The chairman of the Congressional Hispanic Caucus, Rep. Raul Ruiz, disagrees with Republicans characterizing the situation at the U.S.-Mexico border as a crisis, calling it, instead, a "humanitarian dilemma."
Apprehensions at the U.S.-Mexico border have reached a 21-year high at 178,000.
Florida Republican Sen. Rick Scott recently criticized Vice President Kamala Harris, whom President Biden has put in charge of migration issues, for not visiting the southern border to see the situation up close.
"Now, 123 days since taking office, it's shocking to see the lengths to which President Biden and Vice President Harris will go to avoid seeing the border crisis for themselves," Scott said. "Apprehensions at the border rose above 178,000 in April alone, nearly 6,000 a day. This is about the safety of American families. We must secure the border now."
Ruiz was asked if Harris should visit the border in person.

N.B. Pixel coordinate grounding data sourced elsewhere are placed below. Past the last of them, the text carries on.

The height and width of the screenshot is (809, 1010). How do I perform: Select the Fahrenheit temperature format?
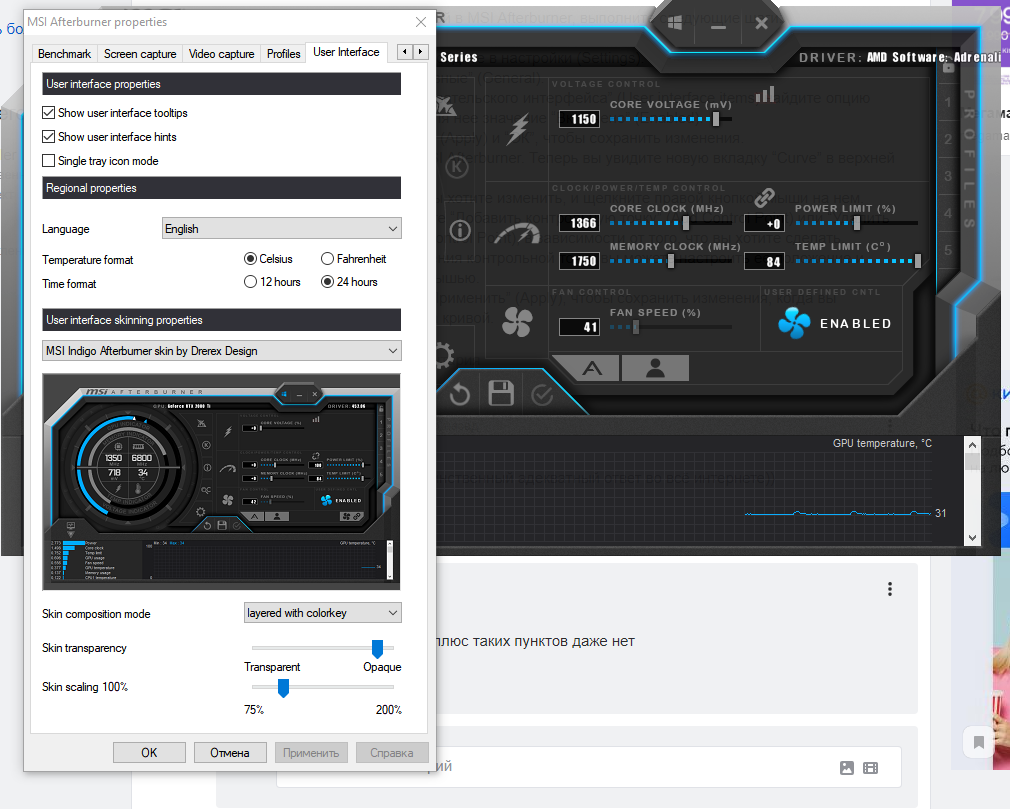(x=328, y=258)
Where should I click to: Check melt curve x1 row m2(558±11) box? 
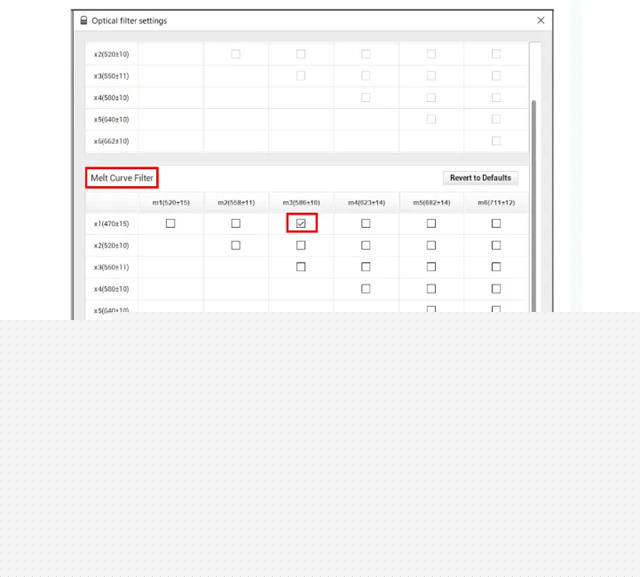point(236,224)
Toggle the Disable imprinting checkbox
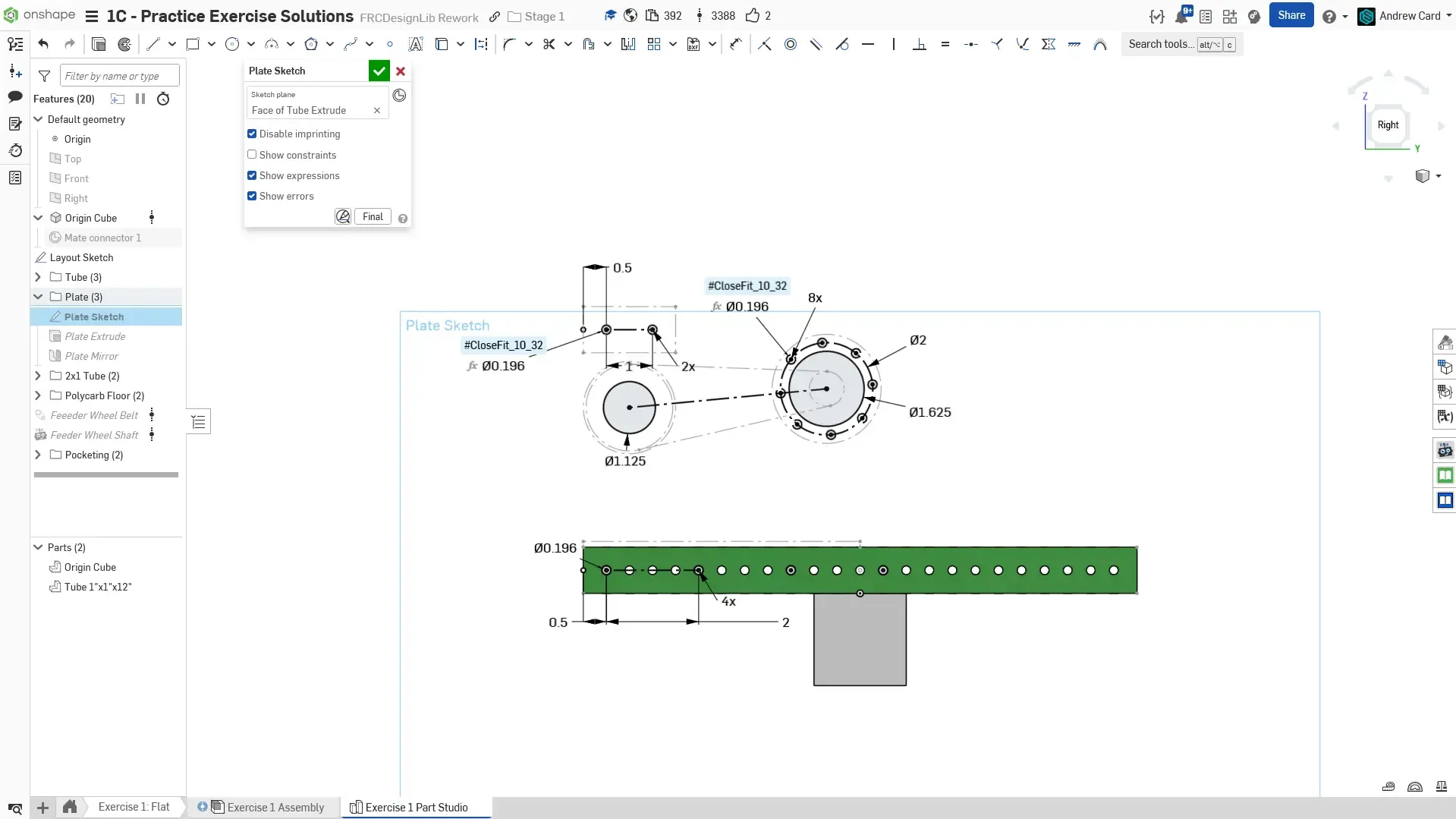 tap(252, 134)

"I'm sure that someday she will," he said during an interview Wednesday on Capitol Hill. "If you're going to be strategic, right, she's tasked with addressing the root causes of migration north. You don't find the root causes at a CBP station at the border, you find the root causes by speaking to individuals who have fled. You speak to the leaders of local organizations, to the countries that they're fleeing ... industry leaders and U.N. human rights activists, and that's exactly what she's doing."
Ruiz was asked if he personally thinks the border situation is a crisis.
"It's a humanitarian dilemma, and for me, for a family who leaves their country under threat of their daughters being raped, or their son being violently recruited into a cartel or a gang and having to send your children north for safety, knowing that there's risk in doing that but that risk is much less than the risk if they stay at home — that's the crisis," Ruiz responded.
The Democratic congressman from California said there are issues related to climate change in the Northern Triangle countries that have caused a hunger crisis.
"The crisis is when you're a parent and you don't know how you're going to feed your children because of the hurricanes, Eta and Iota, induced from these climate changes," said Ruiz, "and you know that because you're going to get more hurricanes and more and more frequent and intense hurricanes that devastated their agricultural industry, so they're suffering hunger.
"And they don't see a way where it's going to improve, and they've lost hope, and they're going to where the food is — that's the crisis. So when you deal with that crisis and the root causes, then you're going to decrease the reasons why people are taking that dangerous trip north and making that desperate decision to do so."